During the UN security council meeting, Libyan Prime Minister Abdul-Hamid Dbeibah also once again urged for the immediate withdrawal of mercenaries and foreign fighters from Libya, calling on the House of Representatives and High Council of State as well as Libyan Political Dialogue’s members to set aside their differences and do their jobs to allow Libyans to hold elections on time.

According to Assad, the Libyan prime minister’s statement about foreign mercenaries and fighters was “very realistic” as they are the “main threat against the elections.” 

Abdul-Hamid Dbeibah really lacked being vocal about who those mercenaries are, however,” Assad added. 

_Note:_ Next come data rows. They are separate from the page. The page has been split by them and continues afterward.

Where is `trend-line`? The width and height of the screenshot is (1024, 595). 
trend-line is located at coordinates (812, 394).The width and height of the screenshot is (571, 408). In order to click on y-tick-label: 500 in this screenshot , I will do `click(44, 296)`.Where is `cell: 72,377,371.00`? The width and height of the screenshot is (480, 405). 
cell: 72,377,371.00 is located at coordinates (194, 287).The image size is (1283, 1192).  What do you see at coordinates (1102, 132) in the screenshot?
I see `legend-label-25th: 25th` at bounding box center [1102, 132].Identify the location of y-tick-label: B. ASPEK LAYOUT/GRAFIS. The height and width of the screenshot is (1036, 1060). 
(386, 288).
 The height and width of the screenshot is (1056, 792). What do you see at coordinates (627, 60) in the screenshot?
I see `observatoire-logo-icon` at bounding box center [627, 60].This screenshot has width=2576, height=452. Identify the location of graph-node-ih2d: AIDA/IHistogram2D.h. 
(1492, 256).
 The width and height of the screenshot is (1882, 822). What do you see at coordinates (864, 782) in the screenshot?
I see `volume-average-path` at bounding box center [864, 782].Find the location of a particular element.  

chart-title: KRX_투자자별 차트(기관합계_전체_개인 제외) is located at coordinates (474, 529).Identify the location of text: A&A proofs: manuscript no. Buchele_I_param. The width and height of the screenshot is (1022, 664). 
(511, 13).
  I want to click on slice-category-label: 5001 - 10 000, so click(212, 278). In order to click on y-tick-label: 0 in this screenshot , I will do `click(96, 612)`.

The majority of the Libyan public know for sure that Turkish forces are in Libya based on bilateral agreements made in the daylight and they are the reason why Tripoli wasn’t destroyed by a bloodthirsty warlord”,  Assad believes the Libyan prime minister failed to call out Russia and the UAE and fell short of naming Haftar as the main spoiler of the political process, which could be ominous to the whole process of elections.

Dbeibah is appearing in a weak position politically as he is avoiding addressing the main problem Libya has been suffering from in the last 7 years and more. He needs to raise the Haftar issue to have fair elections.

If he fails to do so, war is on the horizon, unfortunately!” Assad said.